Sunday, April 27, 2008

tribute to Mom

Those of you who have known my mom for 20 years or less probably think of her as a sweet little old lady. And indeed she had become just that. However, she didn’t think of herself as sweet, or little or old and neither did I. I’d like to tell you how I will remember Mom.

She was the strongest person I’ve ever known. She believed that she could do anything she put her mind to. “Where there’s a will, there’s a way,” she would say, and she was never lacking in will. When she made up her mind to do something, she did it. She believed that God helps those who help themselves, and she had very little patience with those who had no backbone.

Mom was never a people pleaser nor was she a people judger. “Everyone to their own notion, said the old lady when she kissed the cow,” was another of her favorite idioms. She didn’t infringe on others’ activities nor did she expect them to infringe on hers.

She was truly content in her circumstances and took great pleasure in each day that God gave her. I never heard her express a desire for something that someone else had. She was never jealous of someone else’s accomplishments, their possessions, or their children. She told us frequently that she had the best family any one could have, and that she never wanted us to feel any guilt when she was gone.
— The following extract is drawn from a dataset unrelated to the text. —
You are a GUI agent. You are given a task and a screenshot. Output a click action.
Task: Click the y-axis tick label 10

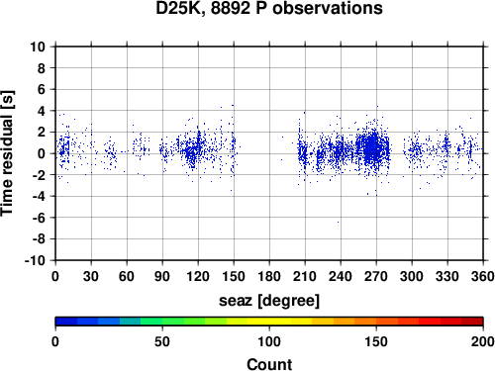coord(38,46)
Mom was always person of deep faith and even when she wasn’t walking the walk, she was laying the foundation for what would become my world view. I always knew that she believed in God as the Creator of the universe, in the divinity of Jesus Christ, the power of prayer and eternal life with the Father. When she wasn’t going to church herself she still saw to it that I went--first to Sunday school and ultimately to church and church activities.

She was generous. When the girls were little she took them to Disney World and said “I intend to spend my money on them while I’m alive. These are the things they’ll remember.” And spend it she did. She went right on til the day she died. When Jim told her in the hospital that she would be getting back some money from the income tax, she said, “I’m going to put that in my little hidey hole for Christmas.”

Mom couldn’t stand to see someone hungry or homeless, and when approached, she always gave them money. She frequently bought breakfast for some poor old homeless fellow, a regular at McDonalds. We thought maybe she went too far when she started joining him at his table because she knew he was lonely.
She left a living legacy in the people who knew and loved her.